▶ **Exercise**
In the article below on the 2020 Hank Steinbrecher Cup, which club did the USASA invite in place of The Miami FC?

▶ **Selected excerpt**
##########

2020 Hank Steinbrecher Cup

Tournament details
- Country: United States of America
- Teams: 4

Final positions
- Champions: Canceled

= 2020 Hank Steinbrecher Cup =

The 2020 Hank Steinbrecher Cup was planned to be the eighth edition of the United States Adult Soccer Association's (USASA) tournament whose winner is recognized with the title of U.S. National Amateur Champions. This edition was canceled in April due to the COVID-19 pandemic in the United States.

USL League Two (USL L2) side Flint City Bucks were the defending champion, having won the last three competitions.

==Host selection==
Flint City Bucks were selected to host the tournament following their crowning as the 2019 National Amateur Champion.

==Teams==
The tournament would have featured the 2019 USASA National Amateur Cup winner Newtown Pride FC and the defending Steinbrecher Cup winner Flint City Bucks. Ordinarily the tournament would have also featured the 2019 USL League Two Champion and the 2019 National Premier Soccer League (NPSL) champion. However the 2019 USL League 2 champion was the previously qualified Flint City Bucks, so in their place USL League Two Runner-up Reading United AC was invited. The 2019 NPSL Champion The Miami FC was ruled ineligible due to being a professional club. In their place the USASA invited the NPSL's top amateur club Cleveland SC.

##########

▶ **Entries provided**
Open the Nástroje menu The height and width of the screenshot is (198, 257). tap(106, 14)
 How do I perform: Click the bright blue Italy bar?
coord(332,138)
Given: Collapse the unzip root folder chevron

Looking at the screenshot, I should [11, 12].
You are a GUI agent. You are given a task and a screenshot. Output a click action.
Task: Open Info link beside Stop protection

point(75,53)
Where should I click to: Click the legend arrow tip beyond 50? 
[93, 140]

##########

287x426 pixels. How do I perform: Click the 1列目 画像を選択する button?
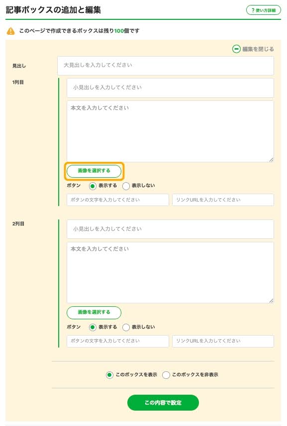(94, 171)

##########

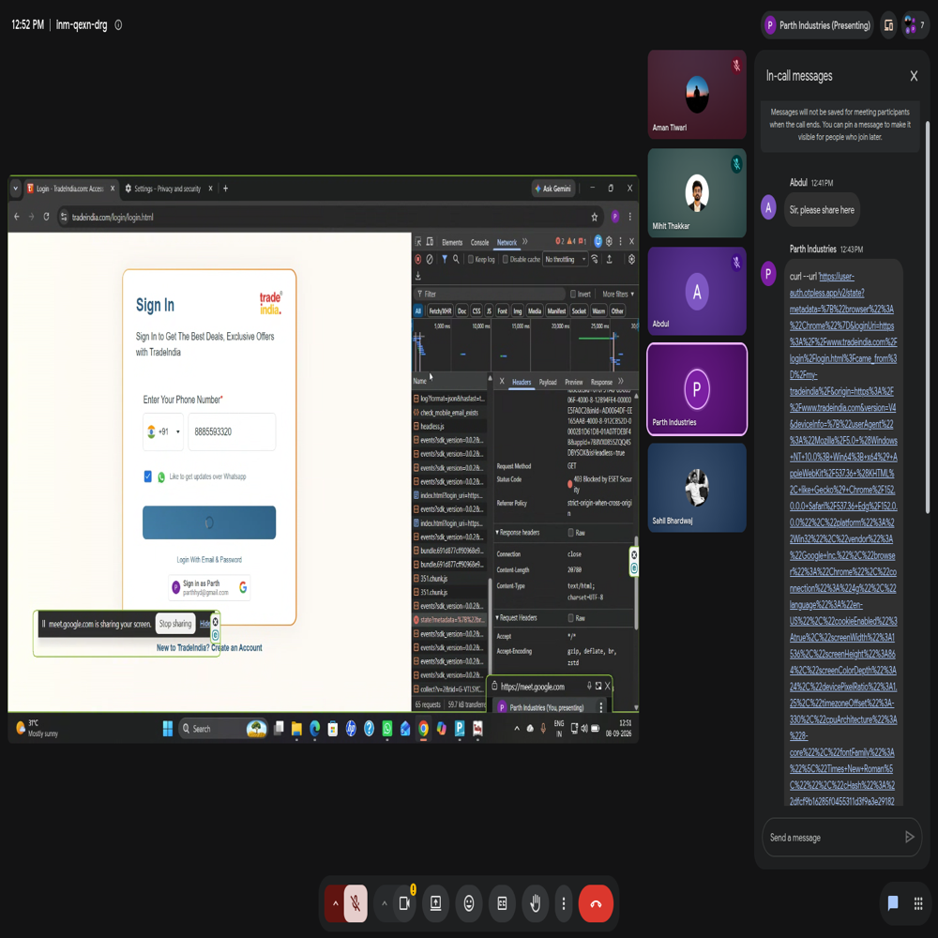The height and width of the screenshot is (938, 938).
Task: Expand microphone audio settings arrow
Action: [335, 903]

##########

▶ **Answer**
Cleveland SC